On March 28, 2019, Kenon Holdings Ltd.’s subsidiary OPC Energy Ltd. (“ OPC ”) reported to the Israeli Securities Authority and the Tel Aviv Stock Exchange its annual report (in Hebrew) for the year ended December 31, 2018 (“ OPC’s Annual Report ”).

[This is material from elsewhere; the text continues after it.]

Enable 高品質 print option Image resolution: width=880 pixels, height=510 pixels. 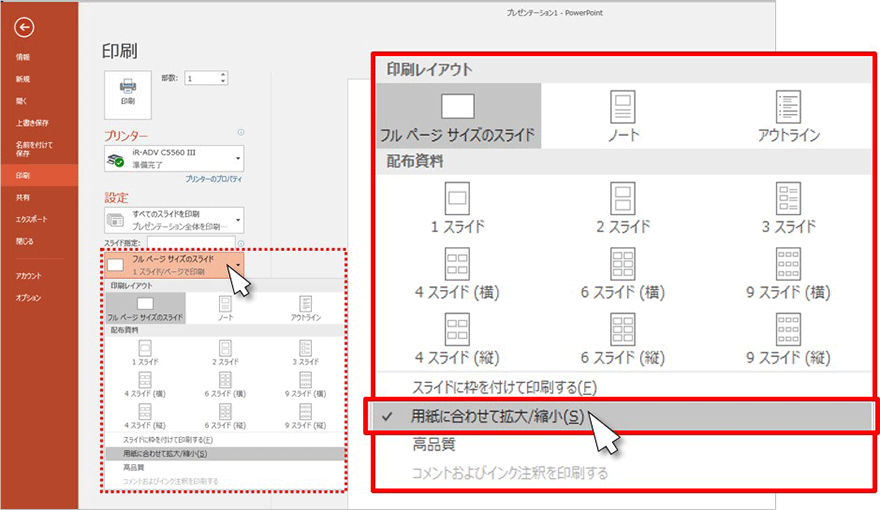pyautogui.click(x=435, y=445)
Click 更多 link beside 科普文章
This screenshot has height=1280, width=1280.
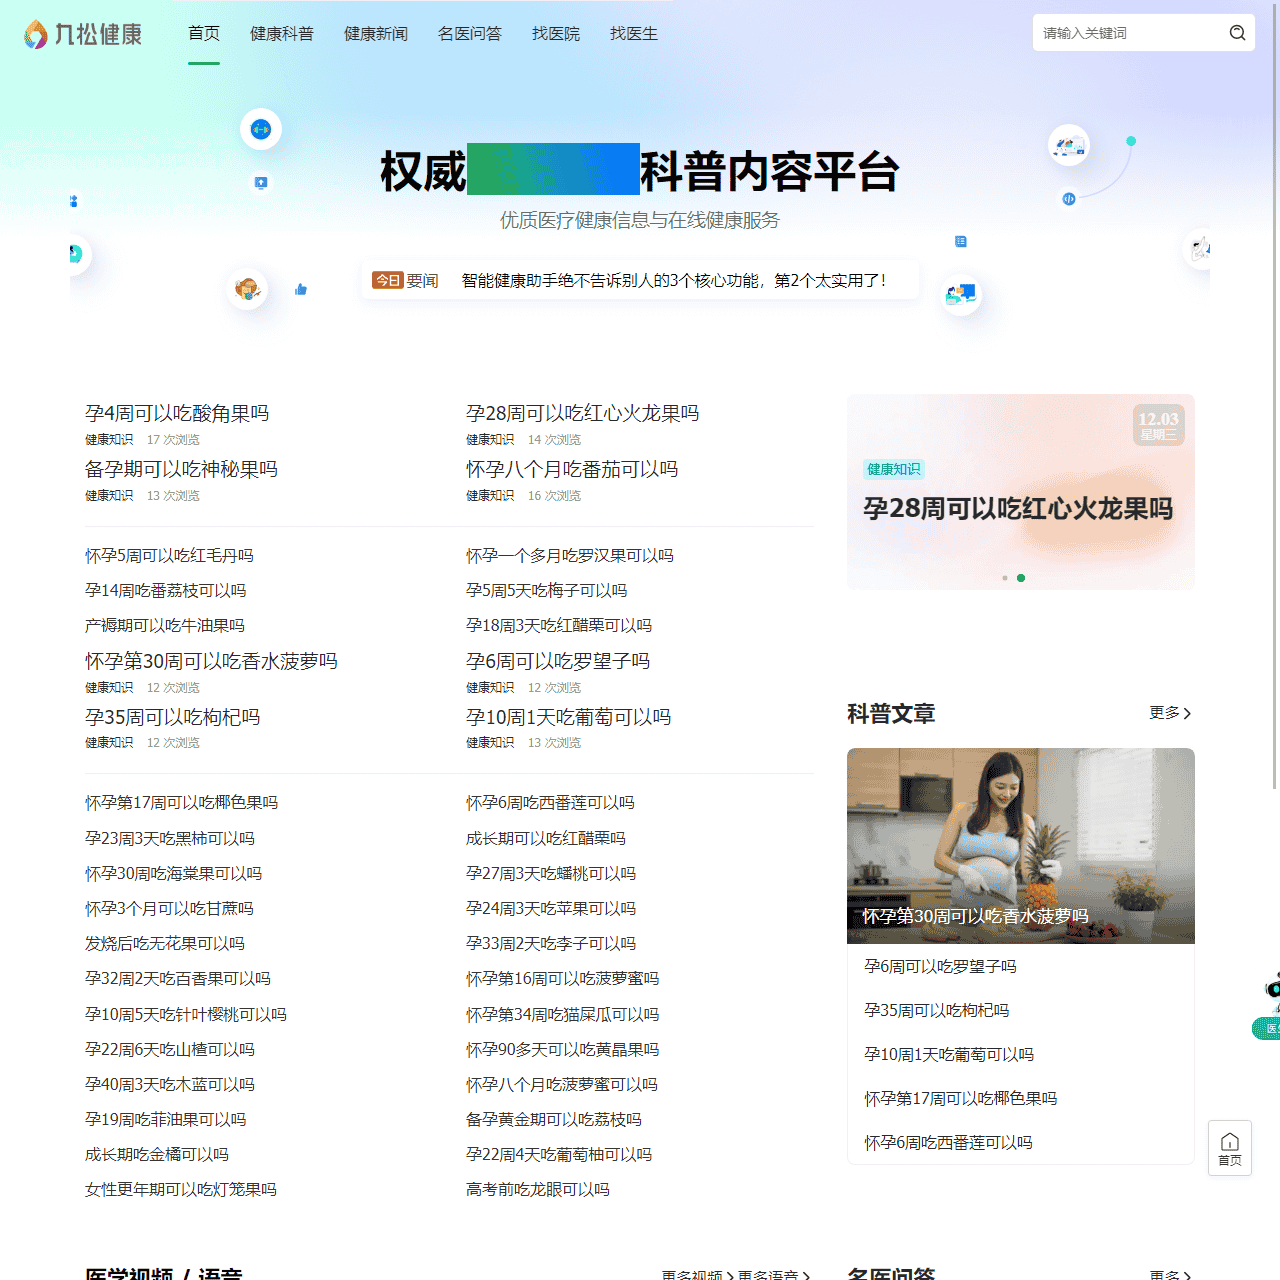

English convenience translations of (i) Chapter 2: Board of Directors Report for 2018 and (ii) Chapter 3: Consolidated Financial Statements as at December 31, 2018 of OPC’s Annual Report are furnished as Exhibits 99.1 and 99.2, respectively, to this Report on Form 6-K. In the event of a discrepancy between the Hebrew and English versions, the Hebrew version shall prevail.

OPC also declared a dividend of NIS 36 million (approximately $10 million).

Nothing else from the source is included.